● **TASK GOAL**: When you reach the line that contains "Task: Click the 比較する compare button", set down that line and every one after it through the end of the records, exactly as written and with no pictures.

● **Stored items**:
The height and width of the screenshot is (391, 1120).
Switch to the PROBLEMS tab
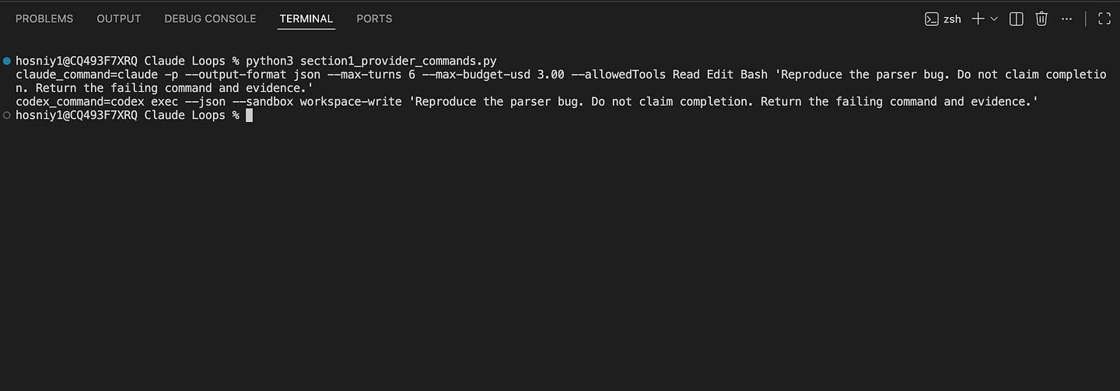(x=44, y=19)
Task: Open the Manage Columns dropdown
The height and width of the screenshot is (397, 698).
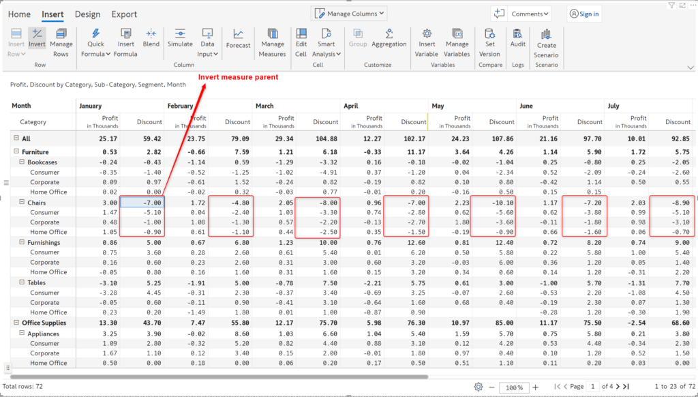Action: (x=348, y=13)
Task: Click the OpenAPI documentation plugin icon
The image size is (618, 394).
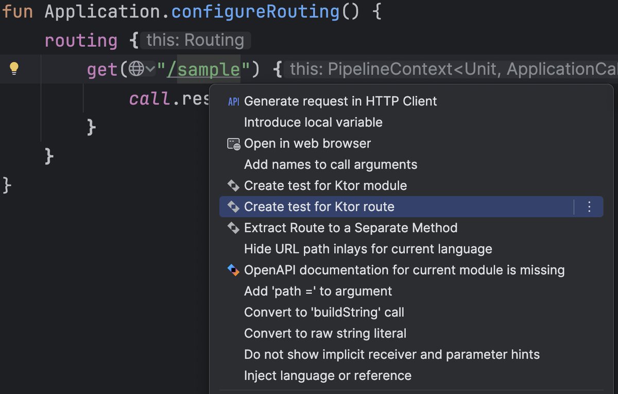Action: (x=233, y=270)
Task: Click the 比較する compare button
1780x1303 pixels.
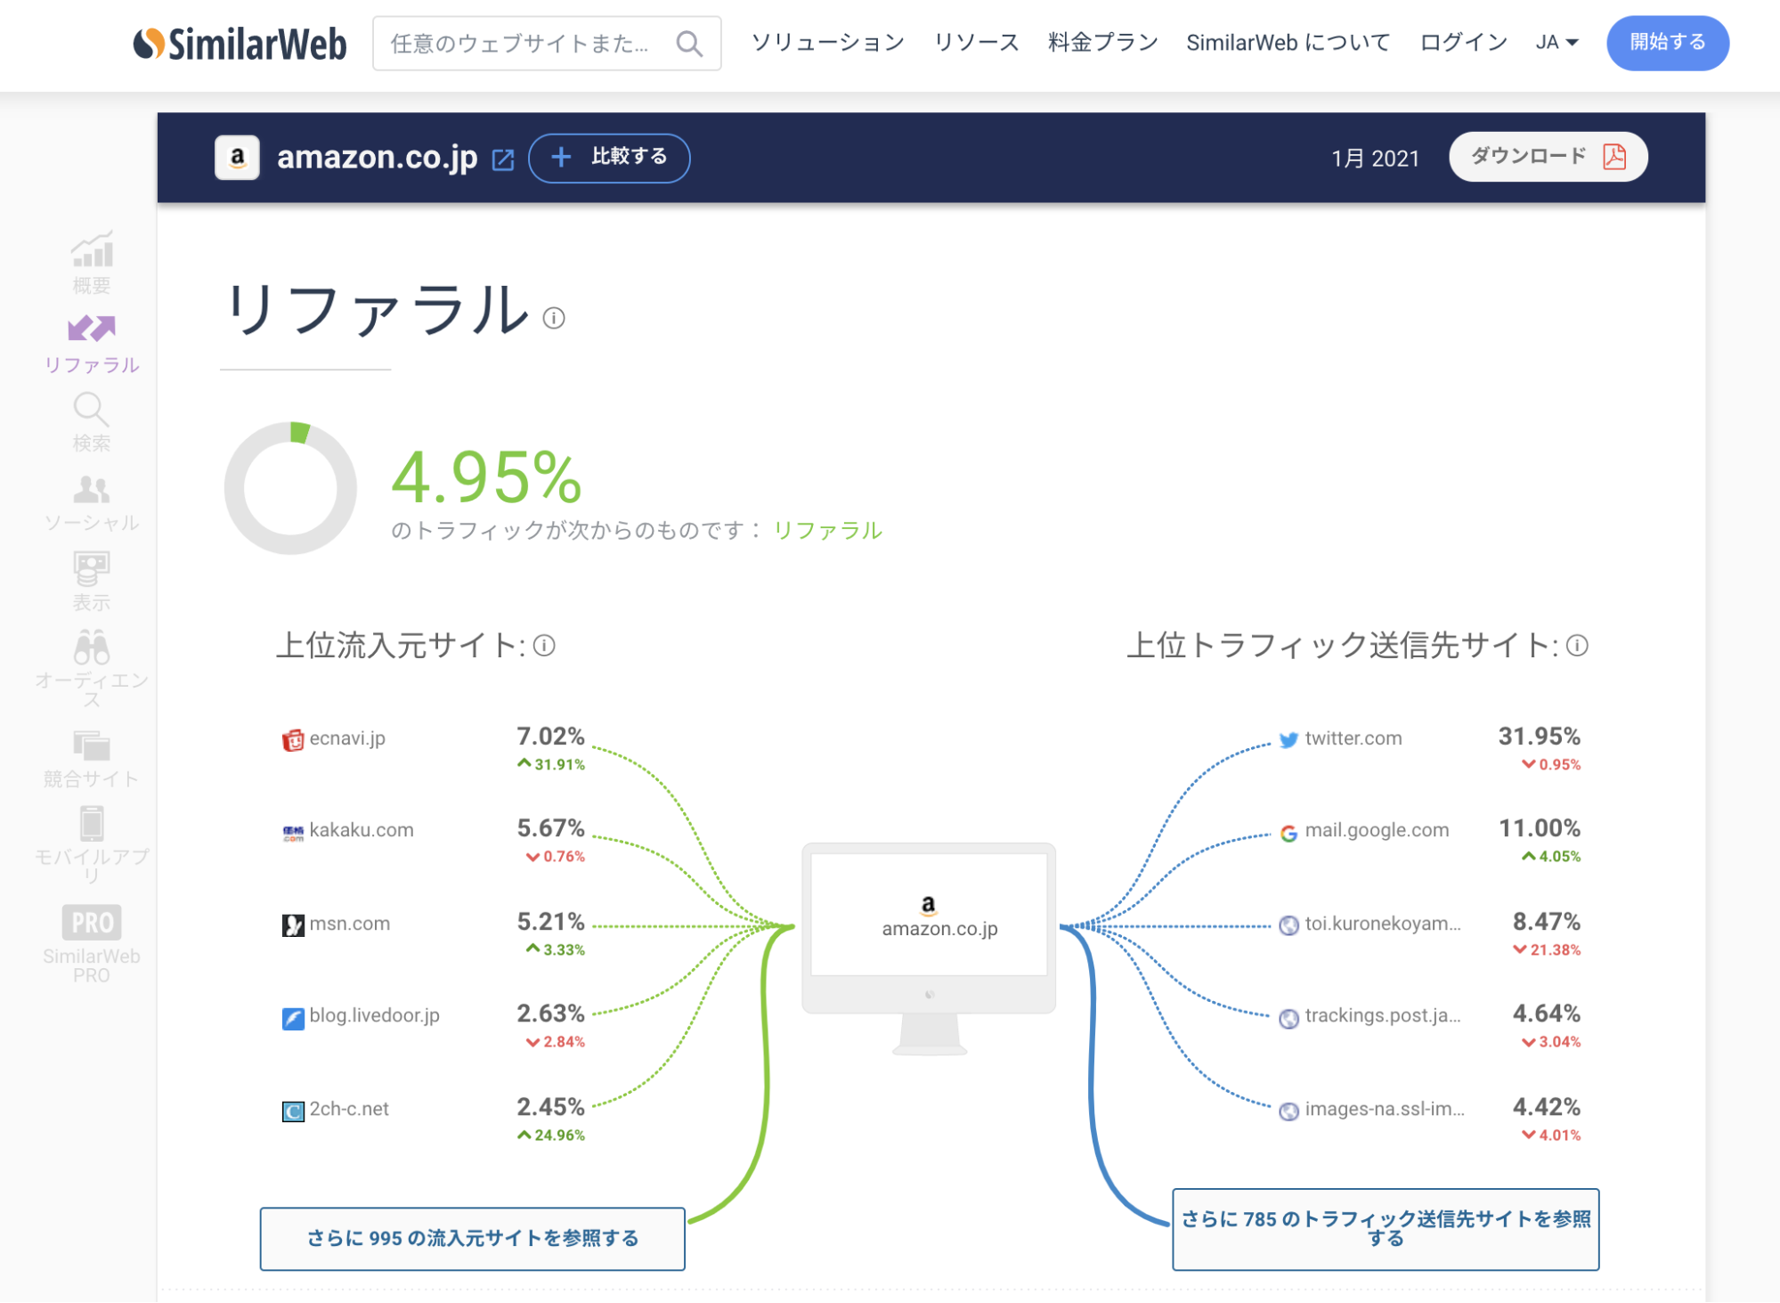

● **FINISHED EXERCISE**:
Task: Click the 比較する compare button
1780x1303 pixels.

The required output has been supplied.